Carrell exhibited at Hartford one year while under Phipps and Forbes management, and he gained the distinction of being the first dealer to use colored paper on his walls, a bright yellow paper, which was said to have matched his wardrobe.
“I remember helping my father pack in and out of the show when I was in high school,” stated Arthur Liverant of his father and family business’s predecessor, Zeke Liverant. “I’m very disappointed that the show has ended,” stated Arthur, who began exhibiting on a full-time basis with his father after graduating from college in 1972. Nathan Liverant and Sons is the only firm to have continually exhibited at the show since its inception.
This would have been the 40th year for Lewis Scranton to have participated in Fall Hartford. The dealer recollected his beginnings as a dealer in 1968, stating, “It was the first show I ever did, and back then it was considered to be one of the premier shows in the country. I’m just sick about it,” he said of the show being discontinued.
While founded in 1973 and managed for many years by Francis Phipps and Betty Forbes, and later by Forbes and Turner, Hartford’s sister show, the Connecticut Spring Antiques Show, is unaffected by the events concerning the Fall Hartford show. The Connecticut Spring Antiques Show is owned by the Haddam Historical Society and is managed by Karen DiSaia.

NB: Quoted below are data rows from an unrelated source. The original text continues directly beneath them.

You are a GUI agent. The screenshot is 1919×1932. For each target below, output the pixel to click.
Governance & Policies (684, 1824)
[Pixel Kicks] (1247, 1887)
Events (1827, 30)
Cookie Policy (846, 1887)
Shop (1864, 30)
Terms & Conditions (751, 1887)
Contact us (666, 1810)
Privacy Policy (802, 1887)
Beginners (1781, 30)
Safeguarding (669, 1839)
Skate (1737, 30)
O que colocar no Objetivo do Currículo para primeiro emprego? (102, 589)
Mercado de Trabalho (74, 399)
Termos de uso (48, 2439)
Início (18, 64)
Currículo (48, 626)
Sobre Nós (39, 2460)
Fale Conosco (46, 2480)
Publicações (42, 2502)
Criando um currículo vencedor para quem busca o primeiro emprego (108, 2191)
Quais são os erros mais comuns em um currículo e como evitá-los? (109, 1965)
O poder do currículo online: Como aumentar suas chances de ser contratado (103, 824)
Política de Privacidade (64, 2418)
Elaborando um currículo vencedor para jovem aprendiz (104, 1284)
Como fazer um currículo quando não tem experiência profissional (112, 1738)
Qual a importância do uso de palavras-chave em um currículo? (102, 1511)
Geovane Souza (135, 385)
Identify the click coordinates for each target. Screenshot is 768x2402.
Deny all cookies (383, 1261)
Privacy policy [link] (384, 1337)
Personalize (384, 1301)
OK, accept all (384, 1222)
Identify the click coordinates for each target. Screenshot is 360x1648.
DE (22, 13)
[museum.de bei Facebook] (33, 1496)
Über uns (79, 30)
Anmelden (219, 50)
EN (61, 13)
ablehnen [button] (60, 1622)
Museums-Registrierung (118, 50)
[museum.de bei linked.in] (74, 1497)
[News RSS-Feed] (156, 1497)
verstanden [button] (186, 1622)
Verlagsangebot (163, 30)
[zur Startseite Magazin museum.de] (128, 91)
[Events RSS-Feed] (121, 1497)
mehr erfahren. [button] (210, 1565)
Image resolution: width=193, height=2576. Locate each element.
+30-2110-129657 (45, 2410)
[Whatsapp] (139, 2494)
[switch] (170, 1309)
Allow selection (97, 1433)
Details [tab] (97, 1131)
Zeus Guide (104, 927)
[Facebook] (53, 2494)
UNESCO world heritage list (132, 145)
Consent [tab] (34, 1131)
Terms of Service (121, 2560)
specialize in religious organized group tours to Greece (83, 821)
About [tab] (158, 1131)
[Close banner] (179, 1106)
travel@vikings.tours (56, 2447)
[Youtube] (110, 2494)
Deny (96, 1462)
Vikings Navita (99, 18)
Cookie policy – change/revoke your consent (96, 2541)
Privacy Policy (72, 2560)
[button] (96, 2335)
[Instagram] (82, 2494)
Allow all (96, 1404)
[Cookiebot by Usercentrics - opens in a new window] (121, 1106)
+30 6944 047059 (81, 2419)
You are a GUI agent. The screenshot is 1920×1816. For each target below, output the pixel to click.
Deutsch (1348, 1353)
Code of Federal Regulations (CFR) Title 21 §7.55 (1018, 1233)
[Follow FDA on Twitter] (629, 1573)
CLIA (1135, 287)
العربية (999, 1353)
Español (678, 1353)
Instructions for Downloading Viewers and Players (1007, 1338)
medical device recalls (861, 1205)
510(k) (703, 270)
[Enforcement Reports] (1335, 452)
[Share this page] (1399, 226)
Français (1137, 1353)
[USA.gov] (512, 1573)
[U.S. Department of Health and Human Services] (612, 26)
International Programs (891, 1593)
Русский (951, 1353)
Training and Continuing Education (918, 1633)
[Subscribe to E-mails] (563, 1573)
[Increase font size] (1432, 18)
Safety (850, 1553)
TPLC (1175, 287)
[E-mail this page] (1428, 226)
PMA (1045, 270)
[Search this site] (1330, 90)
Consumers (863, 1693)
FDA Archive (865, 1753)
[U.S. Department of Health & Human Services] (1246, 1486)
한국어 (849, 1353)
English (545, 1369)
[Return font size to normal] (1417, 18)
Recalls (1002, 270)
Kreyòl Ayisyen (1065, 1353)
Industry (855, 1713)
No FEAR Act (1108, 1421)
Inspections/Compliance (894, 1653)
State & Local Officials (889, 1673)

The Fall Hartford Show was originally conducted at the Connecticut State Armory, located adjacent to the State Capitol building. In 1993, the armory underwent an extensive restoration and the show was temporally relocated to the University of Hartford. The show returned to the armory in 1997 and remained there until 2001 when the events of September 11 closed the armory to all public events for security reasons. The show was then relocated to the Expo Center, just a couple miles north of downtown Hartford on Interstate 91, where it has remained.
“I am saddened,” said Liverant in closing. “I hope that one day the Fall Hartford Show will rise like a phoenix to become the important show that it once was.”